We had made a policy, we did not buy one single player - Neil Heaney free, Nogan free, Marco Gabbiadini free, and so on. We didn't buy anybody, but we fell just short.

So in my opinion The Northern Echo article about salaries which George put in was a little on his behalf a case of "Why are you having a go at me?"

George cannot accept the fans are only interested in what takes place on the pitch. If it's going fine, but this year, unfortunately, they are not in the same position.

When it went in The Northern Echo I was distraught. I didn't know it was coming, he never told me what he was going to do. He just said "I'm going to put something in". I wished he'd spoken to me because the implications are still rolling on nine months down the line.

Some people might agree with George, others might not agree with him. When the salaries became public knowledge it caused unrest. I had to take Neil Heaney away from everyone else because he was the one who was singled out. I had to let him train on his own. Afterwards the best thing was for him to leave the club.

ON THE ATMOSPHERE AT THE CLUB: It is unfortunate for me personally, whenever a problem occurred in the club I tried to solve it. I was the man in the middle and I would not let players make public comments or vent their anger on what they'd seen, others take advice from their unions. At the end of the day the players took advice from me and I told them silence, we're not happy with it, let me sort it out and get to the bottom of it. There never was a bottom to it, unfortunately.

I respect those players immensely. Not one of them through that article demanded a transfer, not one went on and publicly slaughtered their chairman. You have to give respect for that and I do to the players.

ON LEAVING: What you've got to see is that it is George. There are no rules for George, George is George and they who have the gold rule. I only say that because our working relationship right up until, say Wembley, at times was not smooth, but at times was brilliant.

There were more better times than bad times, but George is a hands-on man and it became more evident that running the club was maybe getting taken away a little bit.

That relationship we had started to crack and I was mentally tired, and that was the end of it.

But when I left I shook his hand, sent a letter explaining, and we went our own way. But unfortunately for me it hasn't because for the last nine months since I left the club all that's ever happened is getting thrown back in my face.
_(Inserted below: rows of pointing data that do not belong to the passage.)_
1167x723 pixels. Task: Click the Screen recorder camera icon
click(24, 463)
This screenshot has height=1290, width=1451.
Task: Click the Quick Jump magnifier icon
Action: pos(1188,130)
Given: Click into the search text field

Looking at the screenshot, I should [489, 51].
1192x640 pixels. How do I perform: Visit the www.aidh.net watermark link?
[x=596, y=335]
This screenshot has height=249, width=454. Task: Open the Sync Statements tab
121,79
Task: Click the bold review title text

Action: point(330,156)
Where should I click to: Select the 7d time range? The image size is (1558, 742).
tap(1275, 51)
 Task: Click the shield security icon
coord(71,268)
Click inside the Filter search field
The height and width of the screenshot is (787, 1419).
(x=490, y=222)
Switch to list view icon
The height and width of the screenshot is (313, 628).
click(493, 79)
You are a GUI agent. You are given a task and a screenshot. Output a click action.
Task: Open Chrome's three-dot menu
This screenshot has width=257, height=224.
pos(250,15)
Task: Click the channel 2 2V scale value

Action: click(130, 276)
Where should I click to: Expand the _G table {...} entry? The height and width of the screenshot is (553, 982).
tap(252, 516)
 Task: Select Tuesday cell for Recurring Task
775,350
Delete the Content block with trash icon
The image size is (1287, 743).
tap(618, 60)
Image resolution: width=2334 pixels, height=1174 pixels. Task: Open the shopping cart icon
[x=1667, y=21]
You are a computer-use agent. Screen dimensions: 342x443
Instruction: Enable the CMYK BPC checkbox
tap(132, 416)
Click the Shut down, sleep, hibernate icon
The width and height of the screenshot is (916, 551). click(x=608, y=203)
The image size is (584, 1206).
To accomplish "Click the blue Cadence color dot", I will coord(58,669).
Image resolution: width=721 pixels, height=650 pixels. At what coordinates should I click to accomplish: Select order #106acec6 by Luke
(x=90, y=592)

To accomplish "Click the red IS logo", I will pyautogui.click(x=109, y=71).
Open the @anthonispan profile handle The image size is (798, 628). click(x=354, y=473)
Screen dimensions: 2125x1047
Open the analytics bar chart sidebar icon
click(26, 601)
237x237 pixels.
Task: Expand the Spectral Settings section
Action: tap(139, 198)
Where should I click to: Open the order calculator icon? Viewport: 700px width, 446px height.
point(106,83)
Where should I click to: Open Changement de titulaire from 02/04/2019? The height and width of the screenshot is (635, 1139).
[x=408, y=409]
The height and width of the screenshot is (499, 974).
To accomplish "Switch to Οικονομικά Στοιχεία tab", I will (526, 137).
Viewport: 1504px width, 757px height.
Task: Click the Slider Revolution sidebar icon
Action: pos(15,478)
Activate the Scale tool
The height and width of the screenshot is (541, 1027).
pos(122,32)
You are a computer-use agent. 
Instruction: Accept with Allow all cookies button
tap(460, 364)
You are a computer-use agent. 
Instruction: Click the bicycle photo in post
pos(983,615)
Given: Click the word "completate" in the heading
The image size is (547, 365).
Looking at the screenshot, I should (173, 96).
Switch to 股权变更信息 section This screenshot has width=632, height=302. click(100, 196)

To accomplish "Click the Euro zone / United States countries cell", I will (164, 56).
ON LOSING THE PLAY-OFFS FINAL: Unfortunately, the moment the whistle went I knew personally everything was caving in compared to what we set out with the season before. I knew that certain players would be leaving the club, whom I had great respect for.

Gary Bennett sat in the dressing when everyone had gone and we discussed a lot of things, how important football was to me.

I don't think George really understood, it was the end game. I met George in the tunnel and he said "We've had a magnificent year, we're moving to a new stadium, we've been to Wembley, don't be down".

But I was down because I knew how important it was to be part of Darlington FC and it was my job to get them promoted.

George didn't feel the same as me on the night, he went in to speak to players, I couldn't go in; the players were disappointed because everything was over, but after a defeat like that you can't just go on.